The children appear to be settled.
It is the mother’s evidence that the children are sleeping in their own beds, settling at night and doing well in day-care. The mother says that the sexualised behaviour, which was previously displayed by S, is decreasing.
The mother was engaged with a counselling service until January 2014. The service provided a report in support of the mother’s case. There is no evidence that the report writer has spent any time with the children or made any independent inquiries about them. I propose to treat that report as repeating the information given by the mother about the children to the report writer.
There was also, in evidence, a report from the mother’s treating doctor dated 14 March 2014. The doctor said:
This lady has done very well since her time here in [Town D]. Her depression and anxiety has responded well to treatment, such that medications have been dramatically reduced.
There is no doubt that, prima facie, the best interests of the children mandate that they are given every opportunity to maintain their relationship with their father. It is likely that the children will see their father more frequently if they live in Sydney or on the Central Coast than they will if they remain in Queensland because of the high cost of travel to the father.

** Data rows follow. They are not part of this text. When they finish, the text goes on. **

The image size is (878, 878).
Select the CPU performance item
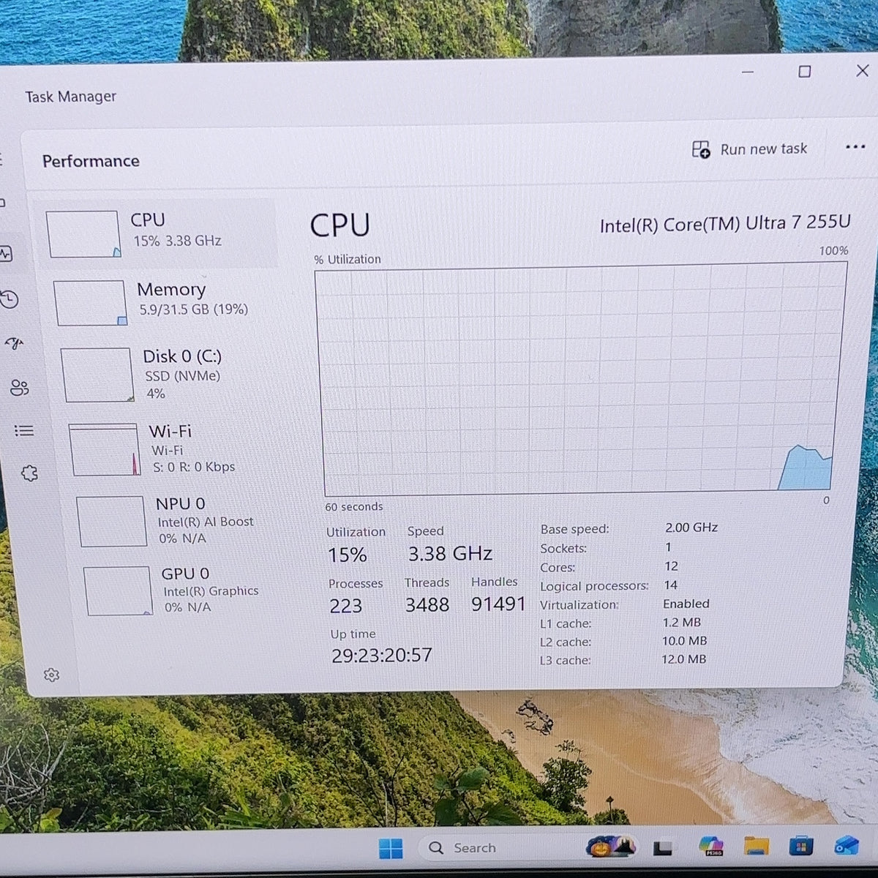click(158, 233)
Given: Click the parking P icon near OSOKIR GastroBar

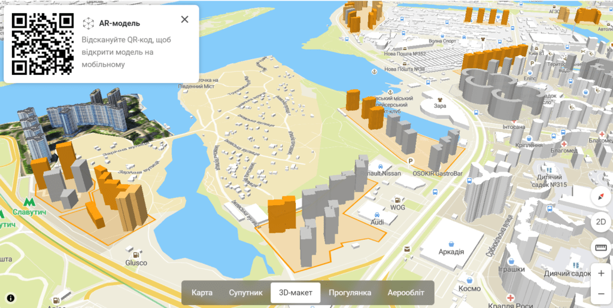Looking at the screenshot, I should [410, 161].
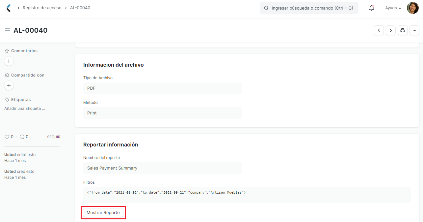The width and height of the screenshot is (423, 222).
Task: Go to Registro de acceso in the breadcrumb
Action: pyautogui.click(x=42, y=7)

However, as the Full Court stressed in Ember & Assadi [2013] FamCAFC 107, I am required, when considering what arrangements should be put in place for the children, to consider whether there is evidence which establishes that the arrangements which are proposed are reasonably practicable.

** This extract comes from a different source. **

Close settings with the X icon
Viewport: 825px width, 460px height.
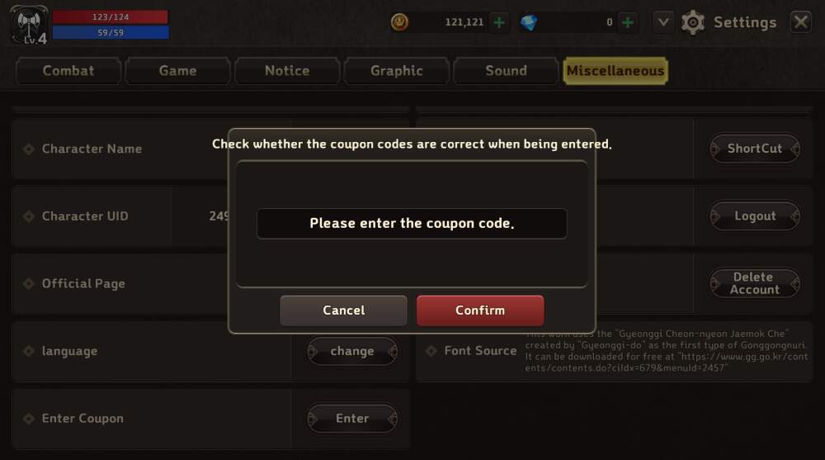tap(801, 22)
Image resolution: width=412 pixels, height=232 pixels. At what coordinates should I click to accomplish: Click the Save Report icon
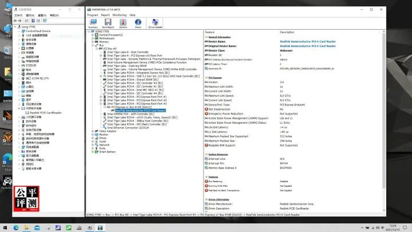click(x=108, y=23)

Regrettably, in this case, I cannot find that it is financially possible for the mother and the children to move back to Sydney or the Central Coast or that it is reasonably practicable.
Although I cannot find any order that has been made for equal shared or other parental responsibility, I note in passing that for the reasons I have set out it is not appropriate for the children to have substantial and significant time with their father and I note that he does not press for such an order. In all of those circumstances, the father’s application will be dismissed.

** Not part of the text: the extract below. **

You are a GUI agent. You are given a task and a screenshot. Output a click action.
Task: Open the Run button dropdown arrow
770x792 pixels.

I am asked also to deal with the issue of the transfer of the matter to the Townsville registry. The considerations in relation to transfer are the balance of convenience. It is more practicable for the mother and the children to travel to Townsville for family report interviews and for the hearing than for them to travel to Sydney.
I order that the proceedings will be transferred to Townsville.
The father has not spoken to the children since July 2013. I propose to put in place a regime of telephone calls where the mother facilitates a call once each week to the father. She has expressed concerns that the father will speak inappropriately to the children and, for that reason, she can monitor the calls on a speaker phone. The father, having listened to the argument and to my reasons for judgment, will be acutely aware of the need to speak sensitively to the children.
The father should provide a telephone contact number to the mother’s solicitor before leaving Court today. Absent any other agreement, the telephone calls should be made at 6 pm each Sunday.
It is not appropriate that the calls involve E at this stage of the police investigation into the allegations relating to abuse of S and, for the same reason, it is not appropriate that E participate in the supervised contact.
It is the mother’s evidence that the supervised contact centre in Town B, Queensland will facilitate visits on two consecutive days. That would seem to be a most appropriate situation provided that arrangements could be made.
The orders that I will make will allow the father to have supervised time at the supervised contact centre in Town B, unless the parties agree on another venue, on any weekend that the father can travel to Town B.
I certify that the preceding thirty-nine (39) paragraphs are a true copy of the reasons for judgment of the Honourable Justice Rees delivered on 7 April 2014.